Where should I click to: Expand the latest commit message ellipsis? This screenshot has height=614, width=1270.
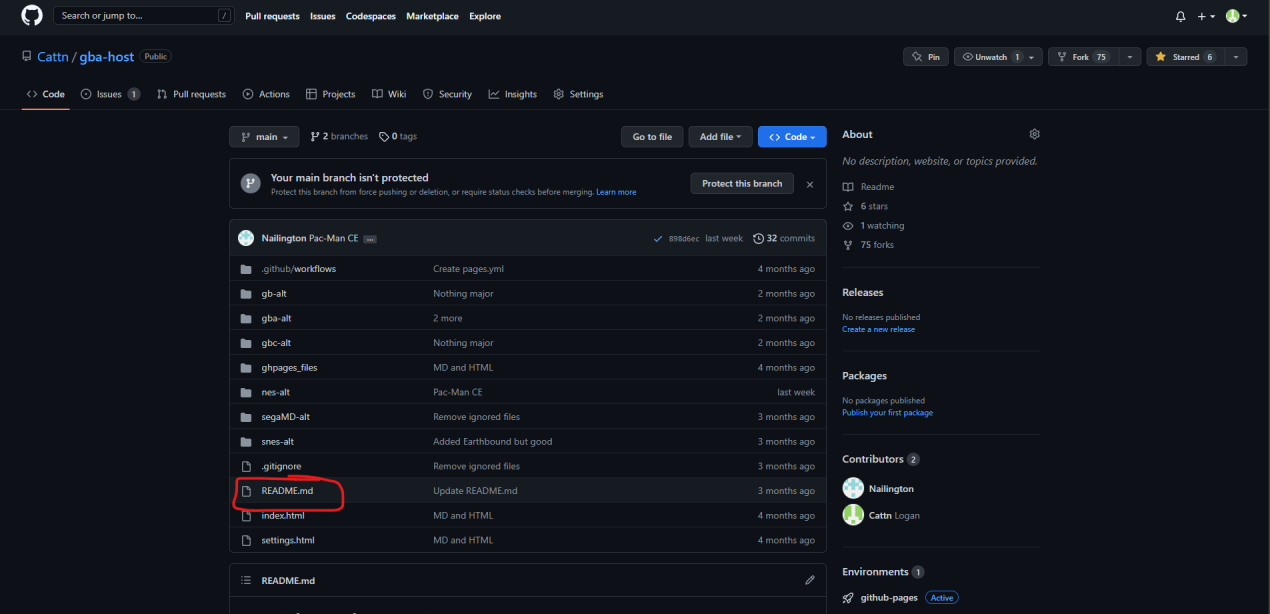[370, 239]
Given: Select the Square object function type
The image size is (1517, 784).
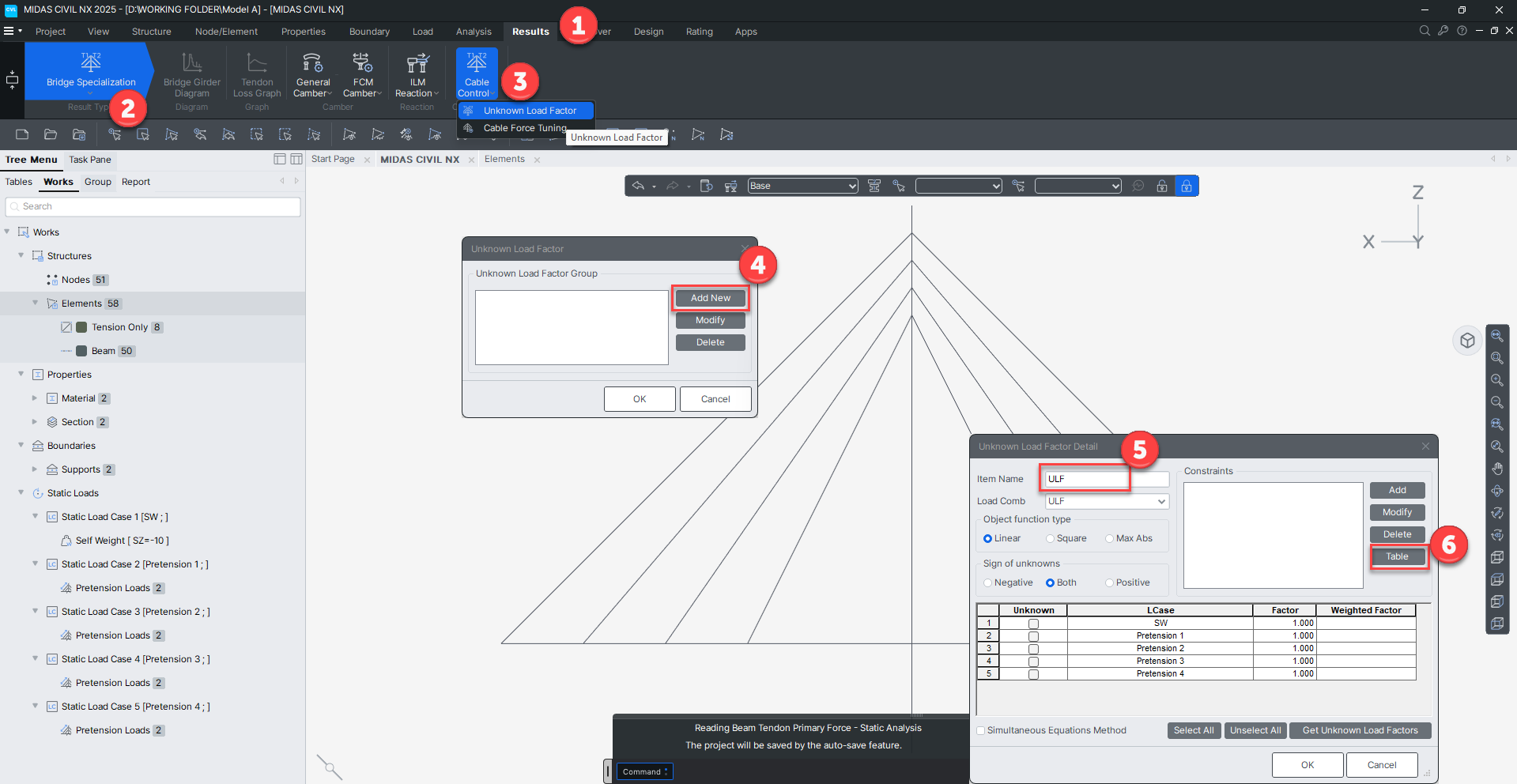Looking at the screenshot, I should click(x=1051, y=539).
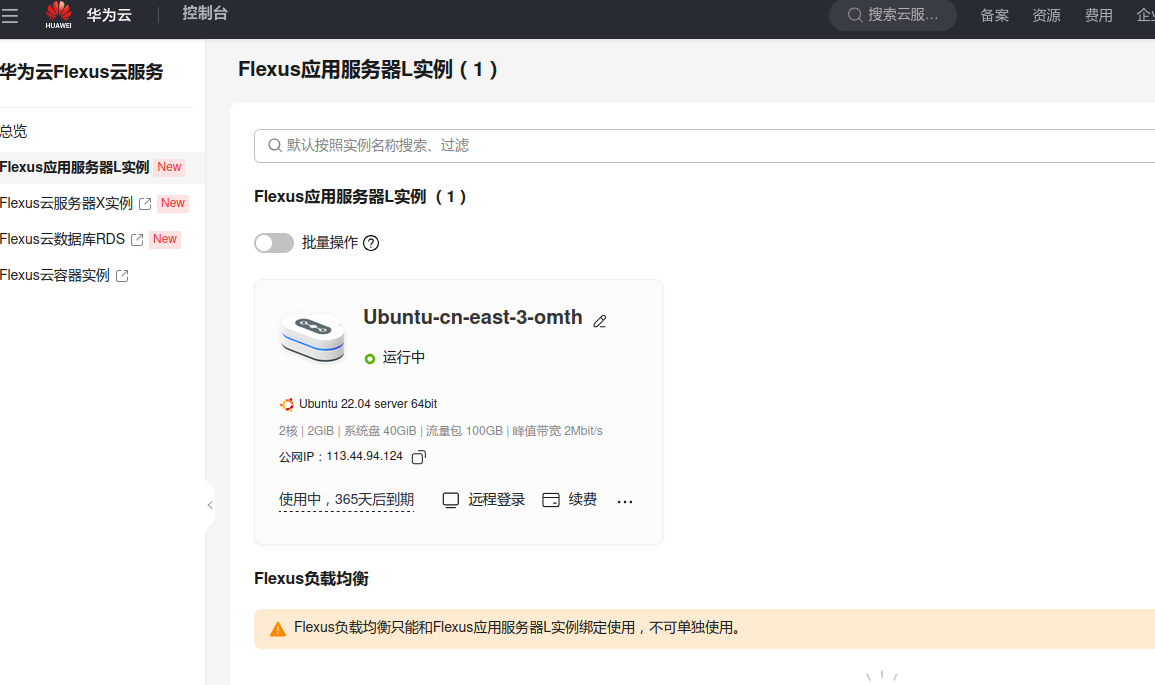The image size is (1155, 685).
Task: Click the server instance device image
Action: click(x=312, y=338)
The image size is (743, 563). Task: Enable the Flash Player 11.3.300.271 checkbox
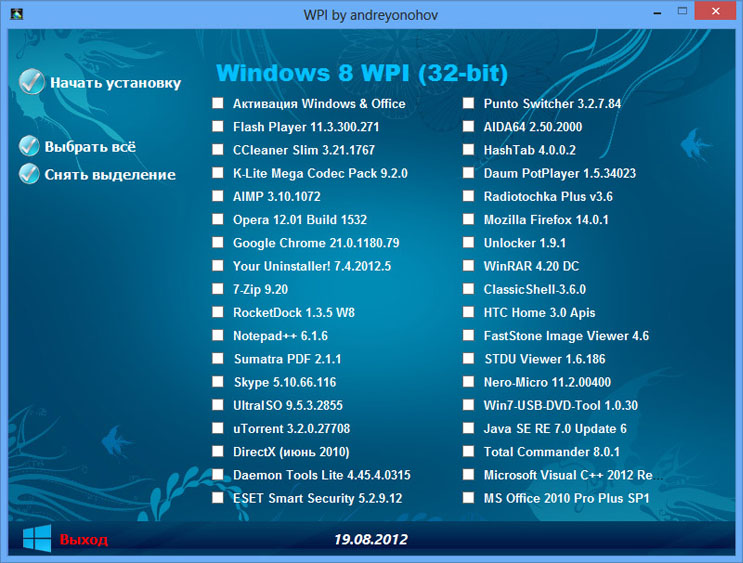(218, 127)
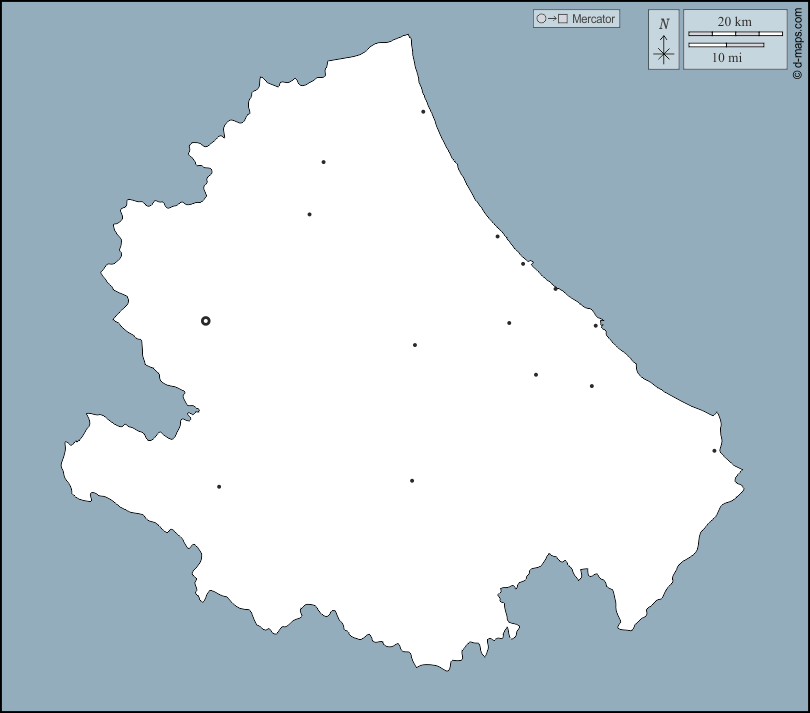Viewport: 810px width, 713px height.
Task: Select the easternmost city dot near Vasto
Action: [714, 451]
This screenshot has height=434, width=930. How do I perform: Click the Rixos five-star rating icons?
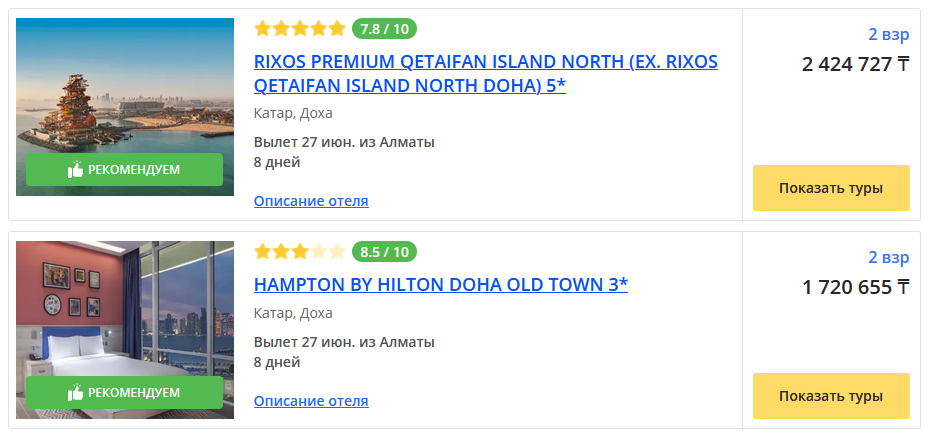299,28
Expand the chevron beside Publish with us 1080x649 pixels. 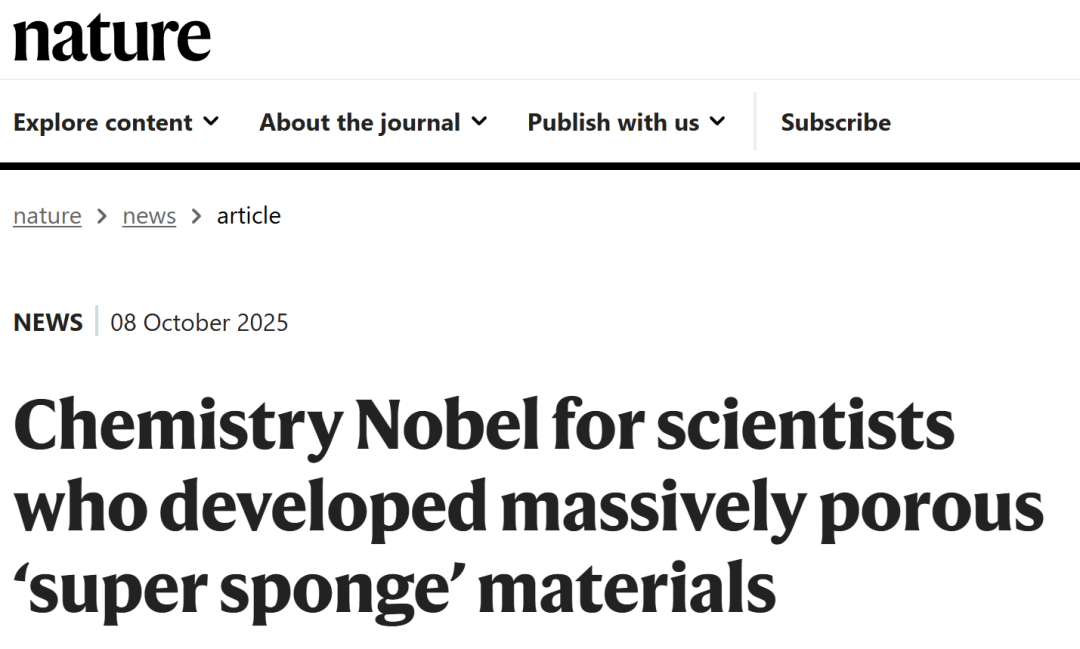pos(717,121)
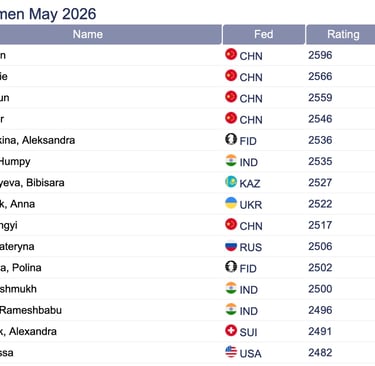The width and height of the screenshot is (375, 366).
Task: Click the USA flag beside rating 2482
Action: point(231,352)
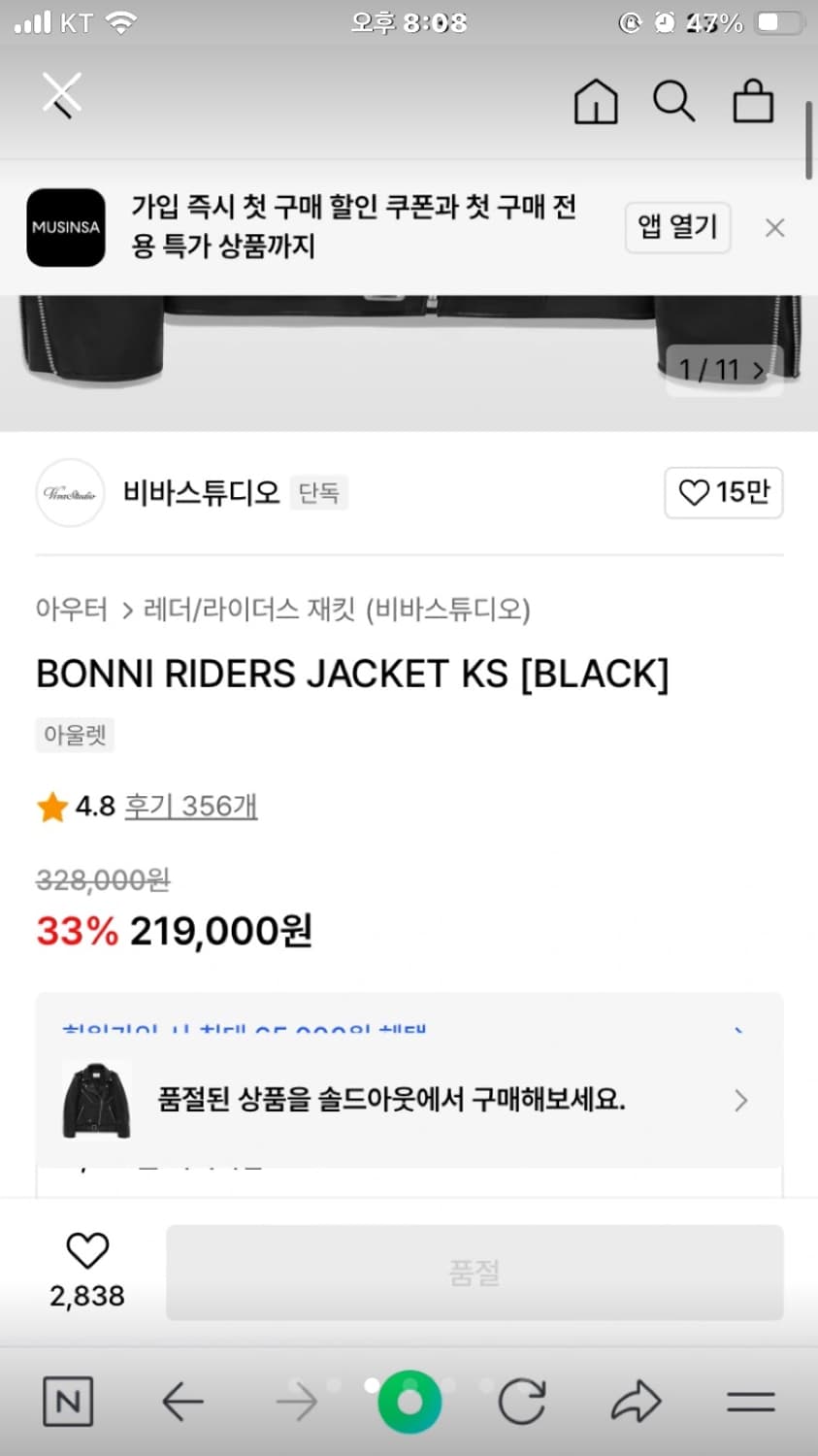Tap the home icon in header
Viewport: 818px width, 1456px height.
596,101
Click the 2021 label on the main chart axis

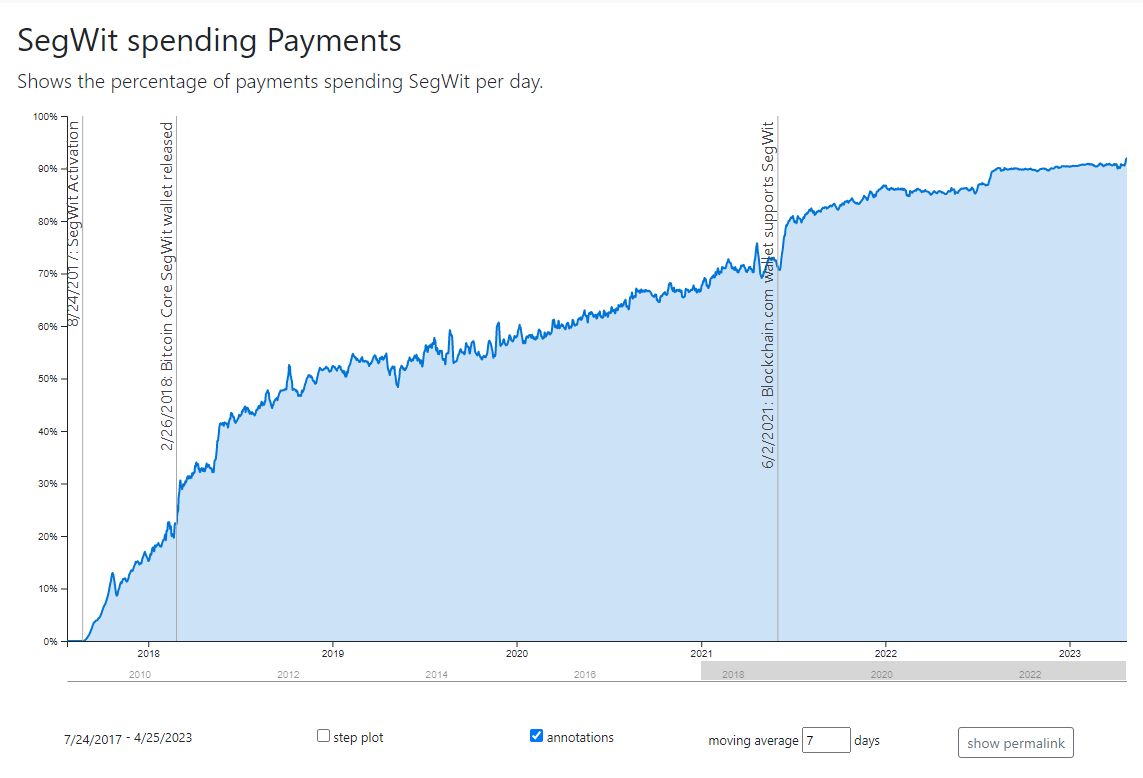tap(700, 653)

PROBLEM TO WORK ON: The images in the entries above should be left out; please reproduce exactly the lines from the first through the one containing "Given: Select the Square object function type".

OUTPUT OF THE EXERCISE:
Where should I click to: Expand the latest commit message ellipsis? This screenshot has height=614, width=1270.
[370, 239]
Given: Select the Square object function type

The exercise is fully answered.